It is also possible to have chemical processes that interfere with atomic absorption and emission measurements. It is important to realize that the chemical interferences described herein can potentially occur in flame, furnace and plasma devices. One example of a chemical interference occurs for metal complexes that have low volatility. These are often difficult to analyze at trace concentrations because the atomization efficiency is reduced to unacceptably low levels.
Can you devise a strategy or strategies for eliminating the problem of a non-volatile metal complex?
One possibility is to use a higher temperature flame. Switching from an acetylene/air flame to an acetylene/nitrous oxide flame may overcome the volatility limitations of the metal complex and produce sufficient atomization efficiencies.

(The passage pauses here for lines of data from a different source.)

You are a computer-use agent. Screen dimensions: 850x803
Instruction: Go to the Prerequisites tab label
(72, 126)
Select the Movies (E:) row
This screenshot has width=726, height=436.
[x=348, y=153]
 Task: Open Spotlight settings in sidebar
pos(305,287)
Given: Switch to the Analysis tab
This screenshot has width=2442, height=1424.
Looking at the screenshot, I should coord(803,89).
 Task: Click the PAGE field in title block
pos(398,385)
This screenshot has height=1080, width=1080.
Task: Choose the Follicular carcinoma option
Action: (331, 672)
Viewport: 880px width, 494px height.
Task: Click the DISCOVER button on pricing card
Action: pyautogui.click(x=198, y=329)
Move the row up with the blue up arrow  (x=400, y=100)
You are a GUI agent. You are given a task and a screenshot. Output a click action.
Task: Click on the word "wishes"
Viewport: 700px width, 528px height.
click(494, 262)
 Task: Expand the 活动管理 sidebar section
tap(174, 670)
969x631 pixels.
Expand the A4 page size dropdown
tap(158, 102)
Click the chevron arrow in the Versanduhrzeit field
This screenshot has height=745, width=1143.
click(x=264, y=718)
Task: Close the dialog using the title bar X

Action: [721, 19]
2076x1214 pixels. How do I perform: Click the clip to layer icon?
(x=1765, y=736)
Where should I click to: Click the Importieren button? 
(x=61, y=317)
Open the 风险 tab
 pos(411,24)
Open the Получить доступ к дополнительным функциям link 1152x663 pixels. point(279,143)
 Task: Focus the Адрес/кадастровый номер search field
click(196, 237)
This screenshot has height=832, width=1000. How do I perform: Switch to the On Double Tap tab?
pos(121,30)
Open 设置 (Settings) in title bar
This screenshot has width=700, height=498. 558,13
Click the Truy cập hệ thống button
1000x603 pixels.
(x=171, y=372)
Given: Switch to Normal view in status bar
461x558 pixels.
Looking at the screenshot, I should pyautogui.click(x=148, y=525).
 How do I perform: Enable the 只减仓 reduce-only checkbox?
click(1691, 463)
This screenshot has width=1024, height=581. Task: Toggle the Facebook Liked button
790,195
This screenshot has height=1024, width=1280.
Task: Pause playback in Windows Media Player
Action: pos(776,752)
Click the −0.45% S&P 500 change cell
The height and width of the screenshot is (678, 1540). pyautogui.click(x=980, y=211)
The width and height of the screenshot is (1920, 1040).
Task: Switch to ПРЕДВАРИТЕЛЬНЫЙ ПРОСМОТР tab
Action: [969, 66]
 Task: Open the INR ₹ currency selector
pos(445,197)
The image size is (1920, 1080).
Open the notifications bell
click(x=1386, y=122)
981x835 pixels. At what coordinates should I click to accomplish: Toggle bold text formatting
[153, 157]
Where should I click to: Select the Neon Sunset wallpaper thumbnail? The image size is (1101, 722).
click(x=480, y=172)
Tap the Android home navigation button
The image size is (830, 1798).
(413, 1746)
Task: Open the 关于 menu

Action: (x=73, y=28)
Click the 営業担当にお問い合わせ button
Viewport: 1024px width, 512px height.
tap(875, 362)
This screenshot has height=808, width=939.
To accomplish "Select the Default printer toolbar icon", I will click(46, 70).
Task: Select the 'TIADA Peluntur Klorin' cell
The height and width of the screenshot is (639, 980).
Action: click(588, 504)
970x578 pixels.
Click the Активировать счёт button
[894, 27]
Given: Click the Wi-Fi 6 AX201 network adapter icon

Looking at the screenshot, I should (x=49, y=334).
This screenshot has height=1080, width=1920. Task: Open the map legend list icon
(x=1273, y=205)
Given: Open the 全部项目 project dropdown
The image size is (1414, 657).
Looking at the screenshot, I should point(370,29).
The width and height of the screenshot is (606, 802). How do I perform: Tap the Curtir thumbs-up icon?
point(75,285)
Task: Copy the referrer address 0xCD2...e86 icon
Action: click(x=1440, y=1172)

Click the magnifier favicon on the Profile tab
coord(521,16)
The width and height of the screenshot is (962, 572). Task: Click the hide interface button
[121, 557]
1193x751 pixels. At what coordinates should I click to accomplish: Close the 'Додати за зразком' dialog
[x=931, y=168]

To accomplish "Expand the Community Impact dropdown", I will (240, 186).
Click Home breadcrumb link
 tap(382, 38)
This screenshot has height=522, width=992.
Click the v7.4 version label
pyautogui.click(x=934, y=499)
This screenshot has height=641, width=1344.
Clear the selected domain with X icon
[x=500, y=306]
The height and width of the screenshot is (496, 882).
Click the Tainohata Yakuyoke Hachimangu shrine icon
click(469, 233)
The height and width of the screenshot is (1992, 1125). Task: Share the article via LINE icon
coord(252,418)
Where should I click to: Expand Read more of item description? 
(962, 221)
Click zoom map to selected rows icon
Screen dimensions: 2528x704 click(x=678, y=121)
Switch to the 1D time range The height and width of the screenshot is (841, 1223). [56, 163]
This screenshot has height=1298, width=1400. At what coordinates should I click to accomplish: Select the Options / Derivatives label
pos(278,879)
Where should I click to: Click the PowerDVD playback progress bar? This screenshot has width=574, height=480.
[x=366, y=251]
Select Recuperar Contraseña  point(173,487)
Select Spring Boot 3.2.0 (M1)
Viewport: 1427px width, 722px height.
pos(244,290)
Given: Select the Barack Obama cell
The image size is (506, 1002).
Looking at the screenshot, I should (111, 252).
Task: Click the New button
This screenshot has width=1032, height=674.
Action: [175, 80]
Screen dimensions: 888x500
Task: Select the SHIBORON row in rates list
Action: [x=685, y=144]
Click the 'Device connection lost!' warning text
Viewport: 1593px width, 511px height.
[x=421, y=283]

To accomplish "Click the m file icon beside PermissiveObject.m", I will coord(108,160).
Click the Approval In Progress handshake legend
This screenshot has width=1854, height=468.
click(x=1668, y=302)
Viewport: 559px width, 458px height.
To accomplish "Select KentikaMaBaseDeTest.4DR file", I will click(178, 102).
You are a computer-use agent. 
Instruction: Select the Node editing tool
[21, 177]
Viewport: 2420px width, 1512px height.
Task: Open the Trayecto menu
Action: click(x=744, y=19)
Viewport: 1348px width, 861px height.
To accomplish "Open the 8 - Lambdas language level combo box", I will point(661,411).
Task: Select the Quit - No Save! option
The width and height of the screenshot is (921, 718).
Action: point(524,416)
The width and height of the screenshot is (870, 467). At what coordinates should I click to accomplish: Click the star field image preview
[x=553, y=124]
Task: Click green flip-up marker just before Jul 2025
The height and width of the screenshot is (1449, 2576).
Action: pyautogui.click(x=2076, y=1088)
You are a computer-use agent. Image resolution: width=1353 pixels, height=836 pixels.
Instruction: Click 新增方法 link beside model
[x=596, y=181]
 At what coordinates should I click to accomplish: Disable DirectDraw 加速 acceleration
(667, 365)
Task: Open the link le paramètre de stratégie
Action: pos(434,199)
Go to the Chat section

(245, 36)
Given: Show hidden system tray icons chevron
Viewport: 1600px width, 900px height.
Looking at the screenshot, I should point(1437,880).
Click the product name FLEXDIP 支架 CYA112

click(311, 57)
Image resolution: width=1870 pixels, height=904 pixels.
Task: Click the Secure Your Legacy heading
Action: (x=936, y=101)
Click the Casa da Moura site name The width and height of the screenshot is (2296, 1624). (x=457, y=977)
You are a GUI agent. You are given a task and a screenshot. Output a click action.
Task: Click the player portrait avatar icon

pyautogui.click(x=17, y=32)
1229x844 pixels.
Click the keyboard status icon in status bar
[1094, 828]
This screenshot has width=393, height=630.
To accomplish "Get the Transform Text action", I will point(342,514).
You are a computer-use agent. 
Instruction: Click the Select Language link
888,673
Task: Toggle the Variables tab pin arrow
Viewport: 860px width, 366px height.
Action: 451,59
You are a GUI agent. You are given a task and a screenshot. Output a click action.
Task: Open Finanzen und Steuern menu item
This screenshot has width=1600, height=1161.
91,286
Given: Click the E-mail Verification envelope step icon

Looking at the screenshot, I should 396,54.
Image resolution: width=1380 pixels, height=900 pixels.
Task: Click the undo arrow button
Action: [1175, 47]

Another strategy is to add a chemical that eliminates the undesirable metal-ligand complex. One possibility is to add a ligand that preferentially binds to the metal to form a more volatile complex. This is referred to as a protecting agent. The sensitivity of calcium measurements is reduced by the presence of aluminum, silicon, phosphate and sulfate. Ethylenediaminetetraacetic acid (EDTA) complexes with the calcium and eliminates these interferences. The other strategy is to add another metal ion that preferentially binds to the undesirable ligand to free up the desired metal. This is known as a releasing agent. The presence of phosphate ion decreases the sensitivity of measurements of calcium. Excess strontium or lanthanum ions will complex with the phosphate and improve the sensitivity of the calcium measurement.
Another potential problem that can occur in flames and plasmas is to have too high a concentration of the analyte metal exist in an ionic form. Since neutral atoms are usually being measured (sometimes when using an ICP it may actually be preferable to measure emission from an ionic species), the presence of ionic species reduces the sensitivity and detection limits.
Can you devise a strategy to overcome unwanted ionization of the analyte?
One possibility might be to use a cooler atomization source, although there are limitations on the range to which this is feasible. The RF power used in an inductively coupled plasma does influence the temperature of the plasma, and there are recommendations for specific elements about the recommended source power. Similarly, changes in the fuel/oxidant ratio cause changes in the temperature of a flame.
A more common strategy is to add something to the sample known as an ionization suppression agent. An ionization suppressor is something that is easily ionized. Common ionization suppressors would include alkali metals such as potassium. Thinking of Le Chatlier’s principle, ionization of the suppressor forms more electrons and greater charges of positive ions that suppress the ionization of the analyte species.